Utiliser l'IA pour restituer la voix naturelle
Avant son opération en 2022, Sonya a enregistré, des heures durant, tout ce qu'elle pouvait : messages d’affection pour ses proches, lectures pour ses futurs petits-enfants, et même un florilège de sarcasmes et d'insultes. "Quand on ne peut plus parler, les autres projettent sur vous la personnalité qu'ils imaginent. C'est terriblement frustrant", explique-t-elle à KFF Health News. Dans ses enregistrements audios, elle a donc cherché à faire ressortir le maximum de son caractère : intonation de voix, cadence, accent du New Jersey...
"Votre voix est votre identité, rappelle Sue Yom, radio-oncologue à l'Université de Californie à San Francisco, où Sonya a reçu un traitement. La communication n'est pas seulement la façon dont nous nous exprimons et nous rapportons aux autres, mais aussi la façon dont nous donnons un sens au monde."L'électrolarynx, une solution mécanique qui produit une voix monotone, était inadapté au cas de Sonya. Elle a donc cherché, seule, une technologie capable de recréer sa voix naturelle. Après des mois de recherches, elle a trouvé une application capable d’utiliser l’IA de restituer un timbre personnalisé, expressif et émotionnel. "Elle a retrouvé son piquant", confirme sa fille Ela.

# Données fournies

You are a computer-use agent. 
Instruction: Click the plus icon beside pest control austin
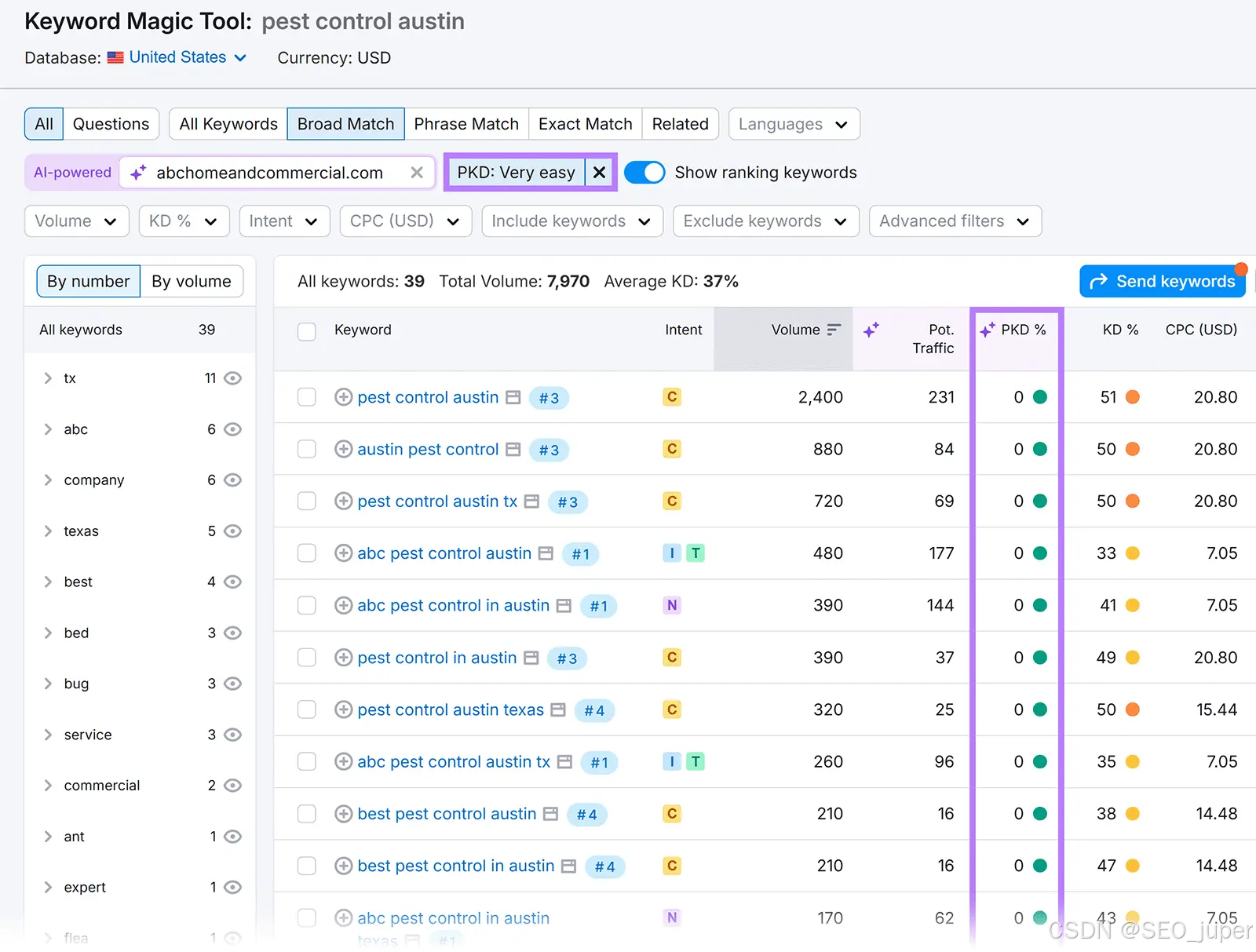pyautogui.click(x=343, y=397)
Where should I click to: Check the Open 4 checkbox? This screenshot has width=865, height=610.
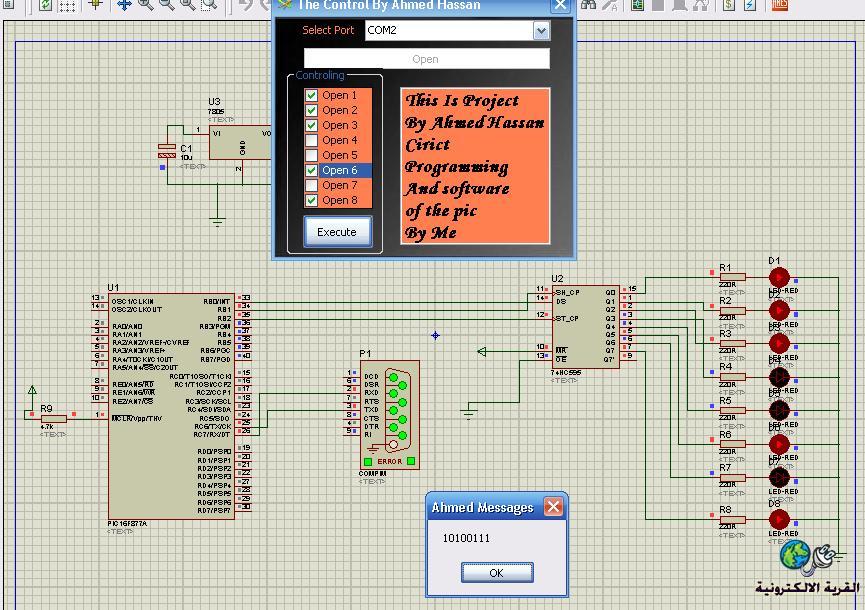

# À faire
A. Traduisez en anglais cette phrase du texte à lire : « L'électrolarynx, une solution mécanique qui produit une voix monotone, était inadapté au cas de Sonya. »
B. D'après le texte à lire, quels types d'enregistrements Sonya a-t-elle réalisés avant son opération ? Donnez-les tous.
C. Réécrivez le passage du texte à lire qui commence à "Utiliser l'IA pour" et se termine à "du New Jersey...", en substituant "amis" à "proches".
Les données ne servent pas pour ce travail.

# Réponses attendues
A. The electrolarynx, a mechanical solution that produces a monotone voice, was unsuited to Sonya's case.

B.
- des messages d'affection pour ses proches
- des lectures pour ses futurs petits-enfants
- un florilège de sarcasmes et d'insultes

C.
Utiliser l'IA pour restituer la voix naturelle
Avant son opération en 2022, Sonya a enregistré, des heures durant, tout ce qu'elle pouvait : messages d’affection pour ses amis, lectures pour ses futurs petits-enfants, et même un florilège de sarcasmes et d'insultes. "Quand on ne peut plus parler, les autres projettent sur vous la personnalité qu'ils imaginent. C'est terriblement frustrant", explique-t-elle à KFF Health News. Dans ses enregistrements audios, elle a donc cherché à faire ressortir le maximum de son caractère : intonation de voix, cadence, accent du New Jersey...